WORK ITEM
Out of the material that follows, write out exactly the lines from the line with "Task: Click the NYT link beside votes-in bar" to the line with "Task: Enable Вкл. SpeedHack", both ends included, and no others.

(SOURCE DATA Opens)

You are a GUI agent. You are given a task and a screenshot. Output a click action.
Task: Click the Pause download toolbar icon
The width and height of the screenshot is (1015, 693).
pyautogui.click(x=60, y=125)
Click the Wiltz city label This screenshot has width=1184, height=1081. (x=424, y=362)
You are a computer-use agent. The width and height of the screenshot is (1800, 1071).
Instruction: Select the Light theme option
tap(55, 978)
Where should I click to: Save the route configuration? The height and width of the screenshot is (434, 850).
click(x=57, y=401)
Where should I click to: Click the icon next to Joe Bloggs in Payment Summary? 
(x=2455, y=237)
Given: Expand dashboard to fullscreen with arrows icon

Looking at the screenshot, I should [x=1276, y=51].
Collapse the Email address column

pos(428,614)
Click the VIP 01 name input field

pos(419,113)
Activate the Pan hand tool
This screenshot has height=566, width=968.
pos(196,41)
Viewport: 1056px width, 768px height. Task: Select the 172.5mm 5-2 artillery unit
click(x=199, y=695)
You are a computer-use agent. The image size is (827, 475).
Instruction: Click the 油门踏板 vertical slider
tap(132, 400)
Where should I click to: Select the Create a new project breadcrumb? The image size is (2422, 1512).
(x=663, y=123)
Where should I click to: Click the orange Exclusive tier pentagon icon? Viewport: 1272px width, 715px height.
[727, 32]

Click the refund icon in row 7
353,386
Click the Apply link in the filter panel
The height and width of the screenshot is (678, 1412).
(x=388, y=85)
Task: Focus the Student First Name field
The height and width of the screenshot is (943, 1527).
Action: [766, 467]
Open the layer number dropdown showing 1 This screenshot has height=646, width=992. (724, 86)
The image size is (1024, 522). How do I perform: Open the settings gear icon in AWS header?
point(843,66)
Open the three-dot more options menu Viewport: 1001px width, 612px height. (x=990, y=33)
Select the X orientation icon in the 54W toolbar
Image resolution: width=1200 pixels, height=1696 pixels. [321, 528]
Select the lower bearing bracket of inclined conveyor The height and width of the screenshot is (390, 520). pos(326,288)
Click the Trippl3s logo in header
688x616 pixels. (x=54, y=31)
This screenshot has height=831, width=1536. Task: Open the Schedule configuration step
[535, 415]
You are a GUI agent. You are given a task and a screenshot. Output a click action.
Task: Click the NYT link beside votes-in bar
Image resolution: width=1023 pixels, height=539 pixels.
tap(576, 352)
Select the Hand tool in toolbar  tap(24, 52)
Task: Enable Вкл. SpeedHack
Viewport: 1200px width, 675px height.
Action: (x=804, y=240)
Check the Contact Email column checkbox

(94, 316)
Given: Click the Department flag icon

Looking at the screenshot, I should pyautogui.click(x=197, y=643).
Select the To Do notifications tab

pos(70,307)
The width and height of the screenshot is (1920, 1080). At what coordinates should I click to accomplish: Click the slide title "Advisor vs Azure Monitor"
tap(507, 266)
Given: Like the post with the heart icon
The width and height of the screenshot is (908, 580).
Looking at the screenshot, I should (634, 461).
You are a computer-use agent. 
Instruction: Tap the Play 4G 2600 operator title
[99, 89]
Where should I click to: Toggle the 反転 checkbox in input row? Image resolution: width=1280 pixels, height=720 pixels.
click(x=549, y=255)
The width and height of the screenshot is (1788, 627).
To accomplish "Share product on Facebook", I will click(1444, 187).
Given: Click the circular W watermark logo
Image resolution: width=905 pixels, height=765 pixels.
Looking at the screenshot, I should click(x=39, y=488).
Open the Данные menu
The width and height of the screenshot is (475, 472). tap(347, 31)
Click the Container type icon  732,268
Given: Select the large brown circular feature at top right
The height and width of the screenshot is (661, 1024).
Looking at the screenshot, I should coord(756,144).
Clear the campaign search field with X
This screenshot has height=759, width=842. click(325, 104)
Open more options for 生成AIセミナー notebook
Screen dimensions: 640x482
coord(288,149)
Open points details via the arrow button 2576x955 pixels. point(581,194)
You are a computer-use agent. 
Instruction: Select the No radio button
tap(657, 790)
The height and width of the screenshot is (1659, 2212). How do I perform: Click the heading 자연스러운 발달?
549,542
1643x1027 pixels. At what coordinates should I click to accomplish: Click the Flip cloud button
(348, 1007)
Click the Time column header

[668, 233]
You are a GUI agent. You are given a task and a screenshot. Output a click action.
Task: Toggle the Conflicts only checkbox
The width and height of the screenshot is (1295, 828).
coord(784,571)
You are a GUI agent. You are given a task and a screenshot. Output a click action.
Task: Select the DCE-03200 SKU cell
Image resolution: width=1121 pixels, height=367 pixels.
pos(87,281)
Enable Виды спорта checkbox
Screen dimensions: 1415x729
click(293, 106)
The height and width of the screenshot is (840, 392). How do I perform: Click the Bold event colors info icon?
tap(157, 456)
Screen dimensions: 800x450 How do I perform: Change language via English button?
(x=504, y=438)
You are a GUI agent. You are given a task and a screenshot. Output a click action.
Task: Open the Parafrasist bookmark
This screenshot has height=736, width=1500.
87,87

(SOURCE DATA Closes)

WRITTEN REPLY
Task: Click the NYT link beside votes-in bar
Image resolution: width=1023 pixels, height=539 pixels.
tap(576, 352)
Select the Hand tool in toolbar  tap(24, 52)
Task: Enable Вкл. SpeedHack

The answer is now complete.